STUDY MATERIAL START

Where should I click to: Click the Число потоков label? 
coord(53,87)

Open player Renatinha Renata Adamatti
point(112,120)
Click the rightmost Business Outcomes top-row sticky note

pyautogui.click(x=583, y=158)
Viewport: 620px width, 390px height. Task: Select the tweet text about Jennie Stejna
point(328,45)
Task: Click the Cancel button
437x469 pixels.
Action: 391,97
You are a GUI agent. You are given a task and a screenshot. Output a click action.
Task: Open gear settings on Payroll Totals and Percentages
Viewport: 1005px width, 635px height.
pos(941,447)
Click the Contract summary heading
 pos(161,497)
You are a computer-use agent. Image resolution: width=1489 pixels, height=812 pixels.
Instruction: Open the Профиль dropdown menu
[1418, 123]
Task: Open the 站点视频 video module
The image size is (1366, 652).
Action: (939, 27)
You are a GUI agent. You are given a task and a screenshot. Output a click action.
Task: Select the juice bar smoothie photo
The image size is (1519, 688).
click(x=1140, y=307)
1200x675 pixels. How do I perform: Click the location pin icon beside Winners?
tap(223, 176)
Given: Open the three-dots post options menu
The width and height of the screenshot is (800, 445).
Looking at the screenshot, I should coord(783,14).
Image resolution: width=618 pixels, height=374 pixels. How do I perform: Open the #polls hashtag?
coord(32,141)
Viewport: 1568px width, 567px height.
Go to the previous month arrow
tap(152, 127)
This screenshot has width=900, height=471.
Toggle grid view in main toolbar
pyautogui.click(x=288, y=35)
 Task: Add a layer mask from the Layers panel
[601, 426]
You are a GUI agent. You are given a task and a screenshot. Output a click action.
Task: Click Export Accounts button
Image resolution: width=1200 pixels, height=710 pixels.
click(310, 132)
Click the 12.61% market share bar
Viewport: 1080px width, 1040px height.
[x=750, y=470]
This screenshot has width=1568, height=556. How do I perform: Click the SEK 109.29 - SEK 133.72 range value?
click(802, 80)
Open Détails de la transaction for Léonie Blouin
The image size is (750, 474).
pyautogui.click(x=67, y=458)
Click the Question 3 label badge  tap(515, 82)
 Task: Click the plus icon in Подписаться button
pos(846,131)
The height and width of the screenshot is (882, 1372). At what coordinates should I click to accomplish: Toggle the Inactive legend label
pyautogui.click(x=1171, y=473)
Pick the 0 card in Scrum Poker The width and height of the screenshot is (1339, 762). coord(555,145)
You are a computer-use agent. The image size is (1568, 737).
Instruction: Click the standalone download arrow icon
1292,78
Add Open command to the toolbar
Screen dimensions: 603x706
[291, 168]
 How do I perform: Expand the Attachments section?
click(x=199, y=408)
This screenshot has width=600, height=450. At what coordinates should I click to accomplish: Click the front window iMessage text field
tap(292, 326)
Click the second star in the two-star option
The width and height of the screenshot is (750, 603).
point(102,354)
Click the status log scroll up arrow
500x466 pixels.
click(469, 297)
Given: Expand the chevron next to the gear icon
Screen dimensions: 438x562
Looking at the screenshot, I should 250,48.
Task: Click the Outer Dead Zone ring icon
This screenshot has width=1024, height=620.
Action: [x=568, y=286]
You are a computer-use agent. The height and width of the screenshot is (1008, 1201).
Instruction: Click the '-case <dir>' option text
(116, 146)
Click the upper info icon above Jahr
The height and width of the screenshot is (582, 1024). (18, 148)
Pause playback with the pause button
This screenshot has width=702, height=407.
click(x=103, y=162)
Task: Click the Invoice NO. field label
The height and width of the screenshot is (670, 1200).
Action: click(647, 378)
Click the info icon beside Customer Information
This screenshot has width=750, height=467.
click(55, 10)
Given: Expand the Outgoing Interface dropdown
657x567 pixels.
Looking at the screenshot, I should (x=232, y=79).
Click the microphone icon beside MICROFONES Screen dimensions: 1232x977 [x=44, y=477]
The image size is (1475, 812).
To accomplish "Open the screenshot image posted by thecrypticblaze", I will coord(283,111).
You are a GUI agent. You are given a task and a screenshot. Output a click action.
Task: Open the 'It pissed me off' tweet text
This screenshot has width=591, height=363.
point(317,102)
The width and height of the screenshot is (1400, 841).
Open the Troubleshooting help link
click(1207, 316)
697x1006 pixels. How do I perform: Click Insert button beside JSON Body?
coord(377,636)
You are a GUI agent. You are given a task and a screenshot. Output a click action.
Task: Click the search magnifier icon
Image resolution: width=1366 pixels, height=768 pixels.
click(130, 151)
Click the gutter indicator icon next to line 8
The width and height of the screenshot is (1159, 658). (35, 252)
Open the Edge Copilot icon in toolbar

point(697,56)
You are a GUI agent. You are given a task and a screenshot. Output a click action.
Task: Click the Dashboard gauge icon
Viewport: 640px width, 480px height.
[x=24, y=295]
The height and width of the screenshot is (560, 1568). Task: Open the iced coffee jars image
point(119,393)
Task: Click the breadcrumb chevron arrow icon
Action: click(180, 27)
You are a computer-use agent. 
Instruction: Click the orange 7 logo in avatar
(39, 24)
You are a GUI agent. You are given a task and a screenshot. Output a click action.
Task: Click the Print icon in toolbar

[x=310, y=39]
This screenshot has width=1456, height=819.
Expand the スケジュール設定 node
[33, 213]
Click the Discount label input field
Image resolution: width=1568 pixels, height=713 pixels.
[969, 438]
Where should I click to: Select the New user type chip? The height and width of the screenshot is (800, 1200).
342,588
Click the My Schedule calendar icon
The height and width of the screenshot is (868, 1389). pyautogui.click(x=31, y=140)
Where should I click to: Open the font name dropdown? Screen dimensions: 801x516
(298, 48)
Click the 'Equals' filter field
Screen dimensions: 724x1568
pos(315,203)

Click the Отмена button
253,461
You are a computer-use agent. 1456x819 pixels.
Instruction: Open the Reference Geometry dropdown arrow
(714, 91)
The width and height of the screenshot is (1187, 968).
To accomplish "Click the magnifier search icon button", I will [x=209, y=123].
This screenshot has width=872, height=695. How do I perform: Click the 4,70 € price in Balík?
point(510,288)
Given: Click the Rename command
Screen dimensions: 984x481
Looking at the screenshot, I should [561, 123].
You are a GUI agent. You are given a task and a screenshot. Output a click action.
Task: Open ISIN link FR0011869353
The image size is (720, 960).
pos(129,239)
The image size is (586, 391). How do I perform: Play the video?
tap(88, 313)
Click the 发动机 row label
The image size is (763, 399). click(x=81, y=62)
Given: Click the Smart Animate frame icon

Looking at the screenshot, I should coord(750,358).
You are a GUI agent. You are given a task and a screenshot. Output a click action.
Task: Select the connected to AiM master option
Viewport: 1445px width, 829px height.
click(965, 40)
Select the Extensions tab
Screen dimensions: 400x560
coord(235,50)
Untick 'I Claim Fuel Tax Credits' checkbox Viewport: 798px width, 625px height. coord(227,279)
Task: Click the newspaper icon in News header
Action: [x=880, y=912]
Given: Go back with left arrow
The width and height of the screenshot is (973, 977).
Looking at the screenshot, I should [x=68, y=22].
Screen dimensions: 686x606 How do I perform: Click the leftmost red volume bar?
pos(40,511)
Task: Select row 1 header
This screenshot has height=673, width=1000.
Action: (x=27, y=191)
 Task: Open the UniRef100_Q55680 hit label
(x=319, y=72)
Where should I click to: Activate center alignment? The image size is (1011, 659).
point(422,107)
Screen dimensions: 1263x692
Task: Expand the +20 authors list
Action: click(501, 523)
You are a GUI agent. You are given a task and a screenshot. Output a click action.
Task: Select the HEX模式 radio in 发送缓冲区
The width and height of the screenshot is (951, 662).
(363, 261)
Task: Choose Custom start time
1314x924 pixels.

STUDY MATERIAL END

● EXERCISE AIM
Which of the lines above include the word "gear"? List those lines.

● ANSWER SECTION
Task: Open gear settings on Payroll Totals and Percentages
Given: Expand the chevron next to the gear icon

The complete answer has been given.